Publié le : 01 octobre 2016 | Dernière modification le : 13 novembre 2018

Le concept de reconnaissance au travail est un enjeu majeur pour le leader du XXIe siècle.

La presse économique et sociale, en Amérique du Nord comme en Europe, se fait régulièrement l’écho d’enquêtes qui placent la reconnaissance de leur travail en tête des attentes des employés, au-delà de la rémunération.

Néanmoins, quand on aborde le sujet avec des dirigeants ou des gestionnaires, beaucoup se sentent démunis pour définir précisément ce que recouvre l’expression d’un manque de reconnaissance au sein de leurs équipes.

Pour la plupart d’entre eux, la reconnaissance est un concept tellement large qu’il semble compliqué de s’attaquer au sujet. Pourtant, l’utilisation régulière de ce levier de mobilisation permet de générer de multiples bénéfices.

Les composantes de la reconnaissance

La reconnaissance peut et doit prendre de multiples formes.

Afin de partager un langage commun orienté vers l’action, les publications du Professeur Jean-Pierre Brun de l’Université Laval se révèlent précieuses.

En effet, on ne doit pas considérer qu’il existe une, mais des reconnaissances. Au-delà de la reconnaissance des résultats, il y a la reconnaissance existentielle, qui concerne la personne et ses valeurs. Mais également la reconnaissance des pratiques de travail, c’est-à-dire des compétences des employés et enfin la reconnaissance de l’investissement, celle des efforts et de la prise de risque.

Or, les employés affichent globalement une satisfaction mitigée vis-à-vis des pratiques de reconnaissance de leur entreprise, y compris vis-à-vis de la reconnaissance de leurs résultats.

Les organisations les plus vertueuses seront donc celles qui sauront équilibrer ces quatre formes et les utiliser comme un véritable levier de mobilisation des équipes.

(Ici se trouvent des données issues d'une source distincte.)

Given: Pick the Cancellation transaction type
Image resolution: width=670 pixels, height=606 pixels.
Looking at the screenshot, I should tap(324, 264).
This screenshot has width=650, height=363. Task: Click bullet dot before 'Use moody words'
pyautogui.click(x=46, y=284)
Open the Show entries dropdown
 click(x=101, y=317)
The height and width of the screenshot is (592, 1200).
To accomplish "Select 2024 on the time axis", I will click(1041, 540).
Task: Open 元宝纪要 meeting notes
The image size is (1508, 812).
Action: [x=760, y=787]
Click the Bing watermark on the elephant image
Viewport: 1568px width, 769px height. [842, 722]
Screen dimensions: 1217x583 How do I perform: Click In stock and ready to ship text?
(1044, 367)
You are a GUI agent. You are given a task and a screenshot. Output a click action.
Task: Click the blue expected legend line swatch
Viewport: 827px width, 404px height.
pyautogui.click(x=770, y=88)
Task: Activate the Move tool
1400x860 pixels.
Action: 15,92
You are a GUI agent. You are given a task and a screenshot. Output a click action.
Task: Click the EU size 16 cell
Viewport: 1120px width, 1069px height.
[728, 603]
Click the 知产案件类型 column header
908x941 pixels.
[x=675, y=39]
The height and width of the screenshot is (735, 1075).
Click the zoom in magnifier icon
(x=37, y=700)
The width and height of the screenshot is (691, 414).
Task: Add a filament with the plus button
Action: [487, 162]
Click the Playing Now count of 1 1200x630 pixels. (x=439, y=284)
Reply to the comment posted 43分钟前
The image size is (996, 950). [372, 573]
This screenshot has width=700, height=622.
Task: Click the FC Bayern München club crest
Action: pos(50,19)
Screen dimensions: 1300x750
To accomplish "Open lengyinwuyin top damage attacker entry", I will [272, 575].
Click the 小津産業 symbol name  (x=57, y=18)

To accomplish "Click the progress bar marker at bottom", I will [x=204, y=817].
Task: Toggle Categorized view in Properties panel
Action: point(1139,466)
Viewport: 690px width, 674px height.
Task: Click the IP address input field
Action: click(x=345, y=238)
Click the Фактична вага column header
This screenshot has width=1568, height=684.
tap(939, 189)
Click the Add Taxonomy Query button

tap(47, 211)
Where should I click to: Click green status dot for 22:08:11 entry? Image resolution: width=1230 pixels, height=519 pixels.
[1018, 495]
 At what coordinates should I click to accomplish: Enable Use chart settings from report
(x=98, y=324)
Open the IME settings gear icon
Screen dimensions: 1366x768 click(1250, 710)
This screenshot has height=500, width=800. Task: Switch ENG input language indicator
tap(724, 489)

L’impact de la reconnaissance

En effet, la reconnaissance engendre la performance. On estime que 56 % de la variation de l’engagement au sein d’une entreprise est expliquée par la reconnaissance (Kevin Sheridan, Building a Magnetic Culture, 2011). Une politique efficace de reconnaissance permet également de diminuer le taux de roulement ou de réduire les coûts liés à l’absentéisme et au présentéisme.

De plus, la reconnaissance impacte positivement la santé des personnes et leur qualité de vie au travail. Il est désormais établi par les experts que le manque de reconnaissance constitue le principal risque pour la santé mentale des travailleurs, avant la charge de travail et le manque de latitude décisionnelle.

Enfin, les effets sont également positifs sur le service à la clientèle. Une enquête américaine effectuée par Globoforce en partenariat avec SRHM en 2012 a démontré que les organisations qui ont mis en place une stratégie de reconnaissance ont vu le niveau de rétention de leur clientèle augmenter de 18 % et le niveau de satisfaction de celle-ci augmenter de 30 %.

6 principes pour pratiquer la reconnaissance

Si une approche organisationnelle est essentielle, elle ne peut pas tout résoudre.

L’attitude quotidienne des gestionnaires vis-à-vis de leurs équipiers est tout aussi importante.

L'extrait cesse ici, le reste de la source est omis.